- Yann LeCun, a Turing Award winner and former chief AI scientist at Meta, left the company in late 2025 to found AMI Labs, a Paris-based startup pursuing AI architectures that do not rely on large language models.
- AMI Labs secured approximately $5 billion in funding to develop what LeCun calls “world models” that learn by observing and predicting physical reality rather than processing text.
- LeCun argues that LLMs are fundamentally limited because they lack persistent memory, cannot plan reliably, and do not understand the physical world.
- The venture represents the largest known financial bet against the LLM paradigm that dominates commercial AI development.
What Happened
Yann LeCun, who spent over a decade as Meta’s chief AI scientist and led the company’s Fundamental AI Research (FAIR) lab, departed to launch AMI Labs in Paris. MIT Technology Review reported on January 22, 2026, in an article by journalist Caiwei Chen, that LeCun’s new company had raised approximately $5 billion to pursue an alternative to the large language model approach that powers ChatGPT, Claude, Gemini, and virtually every other commercial AI product.

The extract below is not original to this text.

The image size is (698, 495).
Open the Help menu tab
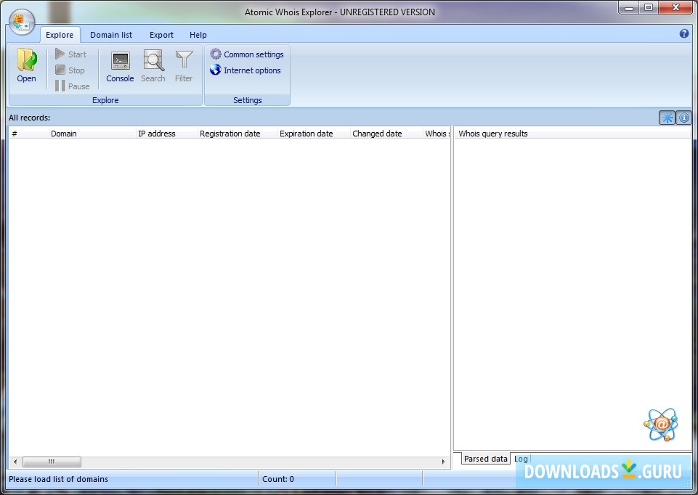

LeCun is one of three researchers who received the 2018 Turing Award for foundational work on deep learning, alongside Geoffrey Hinton and Yoshua Bengio. His departure from Meta represents one of the highest-profile exits in AI research history and the clearest institutional expression of his long-standing disagreement with the LLM-dominated direction the field has taken.
Why It Matters
Nearly every major AI company has concentrated its resources on scaling large language models. OpenAI, Google, Anthropic, and Meta have collectively spent tens of billions of dollars training systems that work by predicting the next token in a text sequence. LeCun is betting that this paradigm is a dead end for achieving general intelligence.
His core argument is that LLMs operate on text alone and cannot develop genuine understanding of the physical world. “These systems can generate fluent text, but they don’t understand anything,” LeCun has stated in public remarks. He contends that real intelligence requires the ability to build internal models of how the world works, predict outcomes of actions, and plan over extended time horizons. Current LLMs cannot do any of these things reliably.
The $5 billion funding round gives AMI Labs the resources to pursue this thesis at a scale comparable to the frontier model labs it is challenging.
Technical Details
AMI Labs is pursuing what LeCun calls a Joint Embedding Predictive Architecture (JEPA). Unlike LLMs, which are trained to predict the next word in a sequence, JEPA-based systems learn by predicting abstract representations of sensory input. The model observes video, audio, or other physical data and learns to predict what will happen next in a compressed representation space rather than in raw pixel or text token space.
This approach is designed to enable “world models”: internal simulations of physical reality that an AI system can use to reason about consequences, plan actions, and understand spatial and temporal relationships. LeCun published foundational research on JEPA while leading Meta’s FAIR lab, including V-JEPA for video understanding and I-JEPA for image understanding. Both demonstrated the ability to learn useful representations from unlabeled data without generative pretraining.
AMI Labs intends to scale these architectures using its funding to train world models on massive datasets of video, robotics interaction data, and other physical-world observations. The company is recruiting researchers from European universities, INRIA, and Meta’s own FAIR lab.
Who’s Affected
The AI research community is most directly affected. If AMI Labs produces systems that outperform LLMs on planning, physical reasoning, or real-world interaction, it would validate LeCun’s critique and potentially redirect billions in research investment. Companies built on LLM infrastructure, notably OpenAI and Anthropic, would face questions about whether their core architecture has a ceiling.
Investors also have a stake. The $5 billion raise signals that major funders believe the LLM approach has fundamental limitations that additional scaling will not resolve. Meta, which lost its chief AI scientist and potentially several FAIR researchers, must continue its AI efforts without one of the field’s most recognized figures.
What’s Next
AMI Labs has not announced a product timeline or specific benchmarks it intends to target. LeCun has indicated that the company’s initial focus will be on training large-scale world models and publishing peer-reviewed research. The central unanswered question is whether JEPA-based architectures can match or exceed LLMs on practical, commercially relevant tasks. Until AMI Labs demonstrates concrete results on recognized benchmarks, the $5 billion investment remains a high-conviction bet on a framework that most of the industry has not adopted.